На защиту интеллигенции встали в первую очередь мыслители либерального направления — Павел Милюков, М. И. Туган-Барановский, Д. Н. Овсяников-Куликовский и др., выпустившие в противовес «веховцам» сборник «Интеллигенция в России» (1910)[14], в котором утверждалось, что:

«Интеллигенция — это мыслящий и чувствующий аппарат нации», обеспечивающий постоянство социальной памяти и организованность её содержания [ПАВЛ.Н.Г].

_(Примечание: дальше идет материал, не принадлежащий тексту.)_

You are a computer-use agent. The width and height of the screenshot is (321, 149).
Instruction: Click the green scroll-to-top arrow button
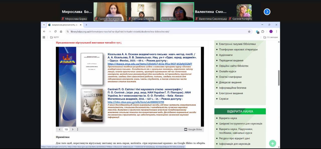(272, 143)
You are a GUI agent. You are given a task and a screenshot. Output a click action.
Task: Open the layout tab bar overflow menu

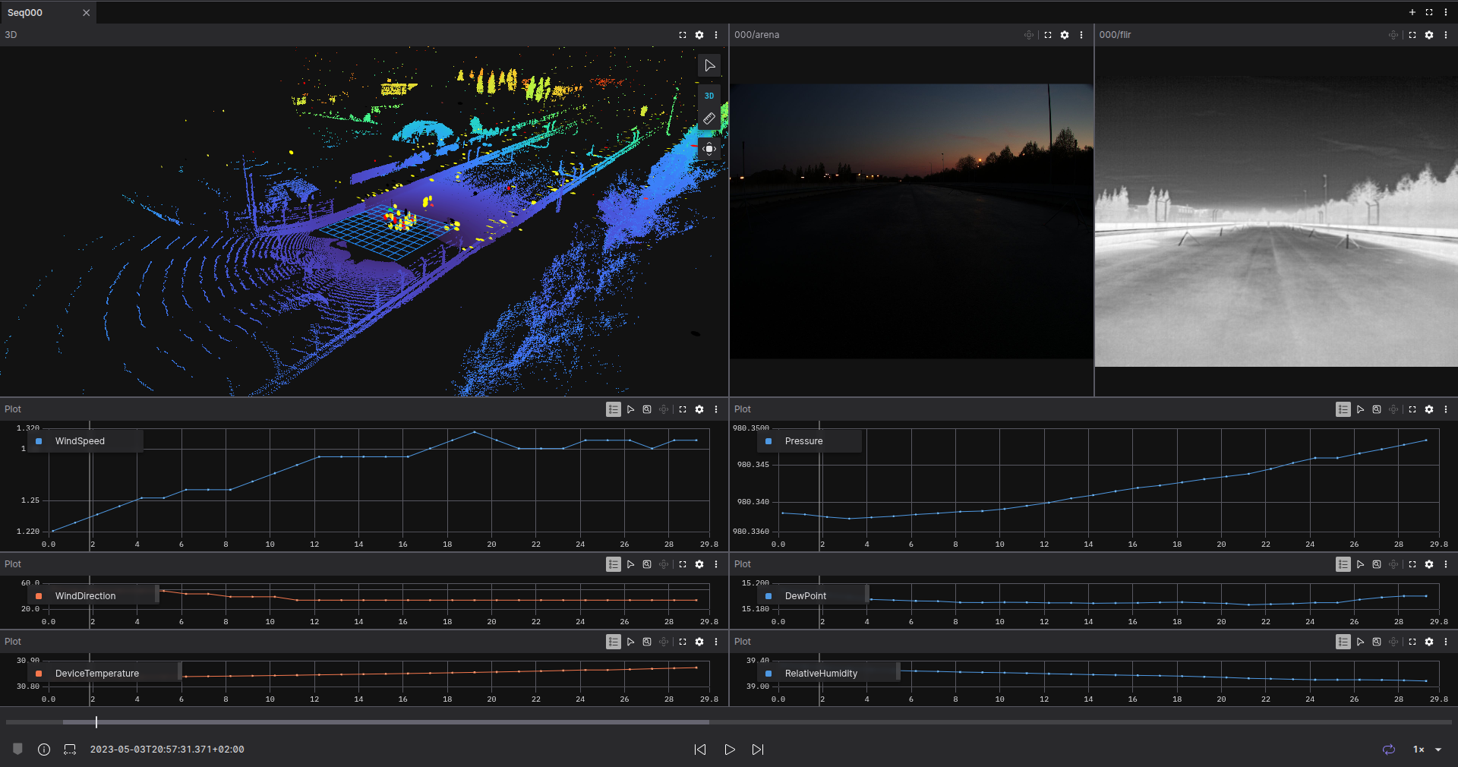pyautogui.click(x=1446, y=12)
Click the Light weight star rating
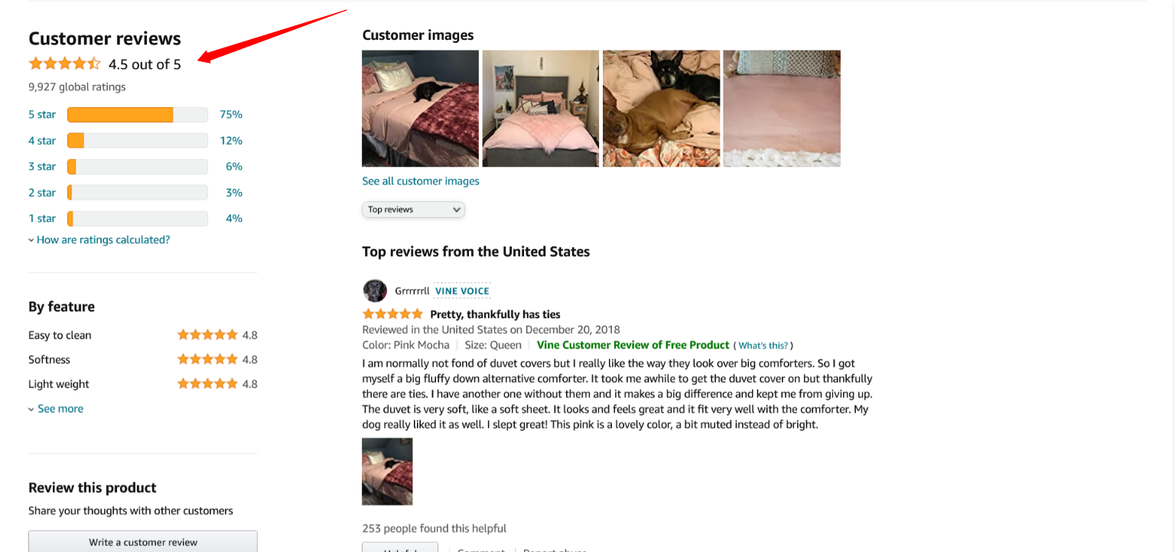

Полемика об интеллигенции велась и в революционной[15], и в Советской России[16], и в русском Зарубежье. Ее можно отследить и в художественной литературе, в частности у Чехова, и в воспоминаниях и дневниках свидетелей времени. Вот, например, запись в дневнике Веры Буниной от 13/26 декабря 1921 года о споре Ивана Бунина («Ян») — человека когда-то очень близкого Чехову, с эсером-революционером Ильей Фондаминским:

Ян доказывал, что ни один класс не сделал так много бескорыстного, большого, как дворяне. Фондаминский доказывал, что когда дворянин делает нечто большое, то он больше не дворянин, а интеллигент. — Ну, прекрасно, — согласился Ян, — скажем тогда, что лучшее, что было и есть в интеллигенции, дано дворянским классом [УсБ. С. 70].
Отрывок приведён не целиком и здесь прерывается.